▸ **DATA FOR REVIEW**
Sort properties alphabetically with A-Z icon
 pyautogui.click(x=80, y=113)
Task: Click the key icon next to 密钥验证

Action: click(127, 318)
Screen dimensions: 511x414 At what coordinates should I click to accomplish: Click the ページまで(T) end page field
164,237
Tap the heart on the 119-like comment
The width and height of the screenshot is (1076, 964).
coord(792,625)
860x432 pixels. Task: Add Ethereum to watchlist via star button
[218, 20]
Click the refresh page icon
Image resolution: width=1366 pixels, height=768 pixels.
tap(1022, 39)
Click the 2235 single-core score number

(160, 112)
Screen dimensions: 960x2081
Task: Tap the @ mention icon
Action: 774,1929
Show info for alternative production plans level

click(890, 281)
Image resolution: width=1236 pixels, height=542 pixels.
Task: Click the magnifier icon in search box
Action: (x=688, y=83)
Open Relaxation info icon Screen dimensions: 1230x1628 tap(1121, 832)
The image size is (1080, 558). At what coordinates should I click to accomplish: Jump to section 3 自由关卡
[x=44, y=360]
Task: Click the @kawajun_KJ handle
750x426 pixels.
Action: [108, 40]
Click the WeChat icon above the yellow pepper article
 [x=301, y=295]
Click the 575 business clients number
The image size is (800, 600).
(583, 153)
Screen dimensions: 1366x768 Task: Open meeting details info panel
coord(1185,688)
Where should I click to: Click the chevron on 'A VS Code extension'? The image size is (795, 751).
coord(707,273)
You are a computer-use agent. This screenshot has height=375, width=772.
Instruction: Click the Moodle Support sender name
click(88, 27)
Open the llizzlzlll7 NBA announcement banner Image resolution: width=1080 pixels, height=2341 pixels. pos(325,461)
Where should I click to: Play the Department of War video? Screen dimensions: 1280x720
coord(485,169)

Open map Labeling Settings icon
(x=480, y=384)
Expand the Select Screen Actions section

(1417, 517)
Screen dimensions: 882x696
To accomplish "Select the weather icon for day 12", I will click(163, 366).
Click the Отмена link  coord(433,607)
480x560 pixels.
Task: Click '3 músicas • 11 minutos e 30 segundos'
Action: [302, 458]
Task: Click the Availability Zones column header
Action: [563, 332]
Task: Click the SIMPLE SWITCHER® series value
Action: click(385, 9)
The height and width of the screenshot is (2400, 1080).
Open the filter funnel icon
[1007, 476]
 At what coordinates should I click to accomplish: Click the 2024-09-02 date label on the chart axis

▸ **INSTRUCTIONS TO FOLLOW**
The goal is a faithful transcription of every entry above.

▸ **RESULT OF THIS EXERCISE**
Sort properties alphabetically with A-Z icon
 pyautogui.click(x=80, y=113)
Task: Click the key icon next to 密钥验证

Action: click(127, 318)
Screen dimensions: 511x414 At what coordinates should I click to accomplish: Click the ページまで(T) end page field
164,237
Tap the heart on the 119-like comment
The width and height of the screenshot is (1076, 964).
coord(792,625)
860x432 pixels. Task: Add Ethereum to watchlist via star button
[218, 20]
Click the refresh page icon
Image resolution: width=1366 pixels, height=768 pixels.
tap(1022, 39)
Click the 2235 single-core score number

(160, 112)
Screen dimensions: 960x2081
Task: Tap the @ mention icon
Action: 774,1929
Show info for alternative production plans level

click(890, 281)
Image resolution: width=1236 pixels, height=542 pixels.
Task: Click the magnifier icon in search box
Action: (x=688, y=83)
Open Relaxation info icon Screen dimensions: 1230x1628 tap(1121, 832)
The image size is (1080, 558). At what coordinates should I click to accomplish: Jump to section 3 自由关卡
[x=44, y=360]
Task: Click the @kawajun_KJ handle
750x426 pixels.
Action: [108, 40]
Click the WeChat icon above the yellow pepper article
 [x=301, y=295]
Click the 575 business clients number
The image size is (800, 600).
(583, 153)
Screen dimensions: 1366x768 Task: Open meeting details info panel
coord(1185,688)
Where should I click to: Click the chevron on 'A VS Code extension'? The image size is (795, 751).
coord(707,273)
You are a computer-use agent. This screenshot has height=375, width=772.
Instruction: Click the Moodle Support sender name
click(88, 27)
Open the llizzlzlll7 NBA announcement banner Image resolution: width=1080 pixels, height=2341 pixels. pos(325,461)
Where should I click to: Play the Department of War video? Screen dimensions: 1280x720
coord(485,169)

Open map Labeling Settings icon
(x=480, y=384)
Expand the Select Screen Actions section

(1417, 517)
Screen dimensions: 882x696
To accomplish "Select the weather icon for day 12", I will click(163, 366).
Click the Отмена link  coord(433,607)
480x560 pixels.
Task: Click '3 músicas • 11 minutos e 30 segundos'
Action: [302, 458]
Task: Click the Availability Zones column header
Action: [563, 332]
Task: Click the SIMPLE SWITCHER® series value
Action: click(385, 9)
The height and width of the screenshot is (2400, 1080).
Open the filter funnel icon
[1007, 476]
 At what coordinates should I click to accomplish: Click the 2024-09-02 date label on the chart axis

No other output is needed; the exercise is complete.